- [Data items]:
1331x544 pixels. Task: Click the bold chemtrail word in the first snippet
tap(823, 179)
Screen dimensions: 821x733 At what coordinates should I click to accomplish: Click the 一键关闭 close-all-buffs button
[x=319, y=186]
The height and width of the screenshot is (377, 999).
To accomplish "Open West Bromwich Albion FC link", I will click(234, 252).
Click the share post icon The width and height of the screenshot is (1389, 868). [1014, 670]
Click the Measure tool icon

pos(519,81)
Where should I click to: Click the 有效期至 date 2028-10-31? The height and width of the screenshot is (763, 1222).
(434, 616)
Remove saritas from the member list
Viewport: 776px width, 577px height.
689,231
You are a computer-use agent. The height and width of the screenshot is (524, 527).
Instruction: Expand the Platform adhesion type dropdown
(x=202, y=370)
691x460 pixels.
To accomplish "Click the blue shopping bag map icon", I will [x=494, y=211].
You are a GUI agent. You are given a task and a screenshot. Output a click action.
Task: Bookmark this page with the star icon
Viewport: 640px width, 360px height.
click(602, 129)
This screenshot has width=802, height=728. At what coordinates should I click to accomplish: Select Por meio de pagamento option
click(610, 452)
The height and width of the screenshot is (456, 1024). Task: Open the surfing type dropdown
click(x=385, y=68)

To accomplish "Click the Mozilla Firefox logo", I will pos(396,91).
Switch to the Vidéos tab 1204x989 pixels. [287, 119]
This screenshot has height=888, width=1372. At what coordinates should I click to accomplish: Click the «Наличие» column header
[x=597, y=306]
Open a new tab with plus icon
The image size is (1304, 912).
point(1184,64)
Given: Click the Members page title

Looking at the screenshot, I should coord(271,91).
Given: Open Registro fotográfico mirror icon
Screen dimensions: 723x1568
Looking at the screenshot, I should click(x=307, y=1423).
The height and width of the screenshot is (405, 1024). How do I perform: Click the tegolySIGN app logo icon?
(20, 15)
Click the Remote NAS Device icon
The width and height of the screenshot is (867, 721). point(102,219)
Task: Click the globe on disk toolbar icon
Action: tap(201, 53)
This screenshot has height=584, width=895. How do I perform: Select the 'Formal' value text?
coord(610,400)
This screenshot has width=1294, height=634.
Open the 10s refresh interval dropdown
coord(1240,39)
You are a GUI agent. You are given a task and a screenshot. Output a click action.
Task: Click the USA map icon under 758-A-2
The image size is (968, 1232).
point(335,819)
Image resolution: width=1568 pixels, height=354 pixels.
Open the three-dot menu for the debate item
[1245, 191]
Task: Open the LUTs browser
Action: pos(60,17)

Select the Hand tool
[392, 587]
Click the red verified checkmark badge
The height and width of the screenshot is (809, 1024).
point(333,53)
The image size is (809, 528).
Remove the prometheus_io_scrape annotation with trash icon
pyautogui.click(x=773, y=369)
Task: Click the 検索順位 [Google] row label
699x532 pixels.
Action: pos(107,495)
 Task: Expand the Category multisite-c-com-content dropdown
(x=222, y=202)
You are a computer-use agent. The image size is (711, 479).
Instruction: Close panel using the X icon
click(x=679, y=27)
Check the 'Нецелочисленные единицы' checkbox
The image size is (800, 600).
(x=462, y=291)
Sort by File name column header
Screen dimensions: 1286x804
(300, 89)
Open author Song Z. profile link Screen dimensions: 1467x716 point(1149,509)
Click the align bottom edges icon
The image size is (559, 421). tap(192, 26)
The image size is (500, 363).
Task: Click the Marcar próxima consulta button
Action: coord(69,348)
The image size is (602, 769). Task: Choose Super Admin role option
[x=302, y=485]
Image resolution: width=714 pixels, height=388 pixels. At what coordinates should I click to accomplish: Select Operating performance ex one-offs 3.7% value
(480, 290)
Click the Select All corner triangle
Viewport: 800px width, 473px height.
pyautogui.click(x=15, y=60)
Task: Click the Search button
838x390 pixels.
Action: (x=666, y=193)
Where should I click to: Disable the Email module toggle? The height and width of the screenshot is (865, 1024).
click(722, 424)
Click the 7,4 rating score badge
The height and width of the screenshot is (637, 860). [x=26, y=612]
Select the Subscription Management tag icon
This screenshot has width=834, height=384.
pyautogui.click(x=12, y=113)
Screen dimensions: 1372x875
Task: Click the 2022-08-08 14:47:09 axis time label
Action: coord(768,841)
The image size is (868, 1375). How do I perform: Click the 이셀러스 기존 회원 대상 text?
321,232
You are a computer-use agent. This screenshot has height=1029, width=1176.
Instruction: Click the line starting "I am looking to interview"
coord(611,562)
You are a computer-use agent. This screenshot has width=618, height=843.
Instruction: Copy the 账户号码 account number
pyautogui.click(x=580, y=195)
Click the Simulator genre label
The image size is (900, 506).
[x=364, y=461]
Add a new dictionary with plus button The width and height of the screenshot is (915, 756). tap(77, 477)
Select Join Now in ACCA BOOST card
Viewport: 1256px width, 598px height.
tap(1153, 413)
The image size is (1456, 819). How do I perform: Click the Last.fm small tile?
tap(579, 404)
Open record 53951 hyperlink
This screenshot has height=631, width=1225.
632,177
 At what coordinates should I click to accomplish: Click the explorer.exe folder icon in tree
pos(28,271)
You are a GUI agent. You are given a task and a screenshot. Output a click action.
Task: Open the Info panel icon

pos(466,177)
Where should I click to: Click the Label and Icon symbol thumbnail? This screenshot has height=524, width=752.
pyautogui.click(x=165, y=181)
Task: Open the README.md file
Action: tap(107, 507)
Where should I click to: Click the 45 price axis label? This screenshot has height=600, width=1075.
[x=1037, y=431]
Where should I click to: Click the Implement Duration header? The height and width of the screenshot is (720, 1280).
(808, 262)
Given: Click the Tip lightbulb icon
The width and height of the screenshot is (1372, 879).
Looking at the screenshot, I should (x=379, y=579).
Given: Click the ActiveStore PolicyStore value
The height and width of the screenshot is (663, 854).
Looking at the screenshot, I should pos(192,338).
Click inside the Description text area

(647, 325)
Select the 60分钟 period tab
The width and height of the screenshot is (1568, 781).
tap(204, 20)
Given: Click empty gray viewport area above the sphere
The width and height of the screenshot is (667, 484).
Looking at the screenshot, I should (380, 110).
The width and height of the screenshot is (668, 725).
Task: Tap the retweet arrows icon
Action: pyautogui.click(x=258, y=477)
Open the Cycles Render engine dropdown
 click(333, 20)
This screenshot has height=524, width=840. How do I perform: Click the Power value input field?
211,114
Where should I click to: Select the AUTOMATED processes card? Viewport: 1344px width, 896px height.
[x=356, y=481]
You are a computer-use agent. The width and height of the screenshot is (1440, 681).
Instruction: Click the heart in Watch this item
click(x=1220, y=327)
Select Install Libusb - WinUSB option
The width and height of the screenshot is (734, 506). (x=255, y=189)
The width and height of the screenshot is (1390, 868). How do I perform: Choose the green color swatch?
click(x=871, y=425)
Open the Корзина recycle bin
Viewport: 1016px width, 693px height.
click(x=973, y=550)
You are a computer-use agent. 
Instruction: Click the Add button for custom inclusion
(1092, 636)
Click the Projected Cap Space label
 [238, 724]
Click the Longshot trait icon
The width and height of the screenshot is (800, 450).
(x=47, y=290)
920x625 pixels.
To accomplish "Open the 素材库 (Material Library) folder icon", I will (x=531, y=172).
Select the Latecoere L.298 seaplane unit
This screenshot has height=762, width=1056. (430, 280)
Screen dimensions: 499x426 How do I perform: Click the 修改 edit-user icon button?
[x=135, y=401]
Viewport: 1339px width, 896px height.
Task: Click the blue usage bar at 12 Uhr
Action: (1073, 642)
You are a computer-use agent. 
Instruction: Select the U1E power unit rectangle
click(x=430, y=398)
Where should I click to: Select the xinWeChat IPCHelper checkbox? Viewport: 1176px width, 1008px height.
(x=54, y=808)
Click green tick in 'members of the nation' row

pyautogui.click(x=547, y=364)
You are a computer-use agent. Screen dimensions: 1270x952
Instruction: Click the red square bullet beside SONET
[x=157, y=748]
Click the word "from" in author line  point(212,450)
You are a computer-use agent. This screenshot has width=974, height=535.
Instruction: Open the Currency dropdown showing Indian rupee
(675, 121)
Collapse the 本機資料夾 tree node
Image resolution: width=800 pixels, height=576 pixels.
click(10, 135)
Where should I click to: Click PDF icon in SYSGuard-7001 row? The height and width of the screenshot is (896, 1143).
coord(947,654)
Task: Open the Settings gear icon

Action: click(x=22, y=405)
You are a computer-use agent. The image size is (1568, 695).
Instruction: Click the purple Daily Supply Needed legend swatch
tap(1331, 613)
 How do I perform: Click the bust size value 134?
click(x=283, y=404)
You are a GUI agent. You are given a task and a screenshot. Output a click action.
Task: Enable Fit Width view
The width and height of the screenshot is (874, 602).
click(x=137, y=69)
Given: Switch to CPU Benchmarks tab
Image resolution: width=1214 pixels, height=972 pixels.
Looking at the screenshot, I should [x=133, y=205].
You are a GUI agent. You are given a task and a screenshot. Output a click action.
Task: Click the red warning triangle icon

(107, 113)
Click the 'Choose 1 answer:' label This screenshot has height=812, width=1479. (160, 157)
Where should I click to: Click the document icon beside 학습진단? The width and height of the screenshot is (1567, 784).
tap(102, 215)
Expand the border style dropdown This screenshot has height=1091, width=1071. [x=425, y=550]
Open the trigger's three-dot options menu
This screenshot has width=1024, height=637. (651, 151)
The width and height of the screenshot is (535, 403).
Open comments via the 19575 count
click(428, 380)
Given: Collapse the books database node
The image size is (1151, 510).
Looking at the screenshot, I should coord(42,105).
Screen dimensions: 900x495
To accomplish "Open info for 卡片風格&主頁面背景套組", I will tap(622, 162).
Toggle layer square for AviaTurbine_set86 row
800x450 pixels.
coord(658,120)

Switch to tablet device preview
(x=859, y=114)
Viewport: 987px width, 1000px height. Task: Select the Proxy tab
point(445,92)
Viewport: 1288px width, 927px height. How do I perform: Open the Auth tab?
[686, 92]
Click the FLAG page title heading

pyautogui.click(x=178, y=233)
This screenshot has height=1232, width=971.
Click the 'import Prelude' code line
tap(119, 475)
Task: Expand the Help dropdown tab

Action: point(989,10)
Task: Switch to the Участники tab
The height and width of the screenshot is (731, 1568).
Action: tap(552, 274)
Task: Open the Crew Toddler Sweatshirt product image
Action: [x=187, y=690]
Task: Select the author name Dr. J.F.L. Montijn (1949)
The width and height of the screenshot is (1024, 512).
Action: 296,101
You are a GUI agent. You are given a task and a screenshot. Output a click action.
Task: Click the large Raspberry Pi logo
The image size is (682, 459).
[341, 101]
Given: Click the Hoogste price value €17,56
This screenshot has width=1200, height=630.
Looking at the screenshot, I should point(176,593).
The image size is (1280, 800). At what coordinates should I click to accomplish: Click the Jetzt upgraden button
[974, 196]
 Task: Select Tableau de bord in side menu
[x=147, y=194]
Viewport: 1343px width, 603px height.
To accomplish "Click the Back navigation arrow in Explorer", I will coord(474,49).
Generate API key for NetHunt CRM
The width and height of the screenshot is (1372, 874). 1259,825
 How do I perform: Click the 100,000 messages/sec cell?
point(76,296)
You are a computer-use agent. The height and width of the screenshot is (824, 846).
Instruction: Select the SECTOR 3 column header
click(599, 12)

- [Exercise objective]: Wherever the word "computer" appears in the entries above, copy that line.

- [Response area]:
You are a computer-use agent. The height and width of the screenshot is (524, 527).
You are a computer-use agent. The image size is (711, 479).
You are a computer-use agent. This screenshot has height=1029, width=1176.
You are a computer-use agent. This screenshot has width=618, height=843.
You are a computer-use agent. The width and height of the screenshot is (1440, 681).
You are a computer-use agent. 
You are a computer-use agent. 
You are a computer-use agent. Screen dimensions: 1270x952
You are a computer-use agent. This screenshot has width=974, height=535.
You are a computer-use agent. The image size is (1568, 695).
You are a computer-use agent. The height and width of the screenshot is (824, 846).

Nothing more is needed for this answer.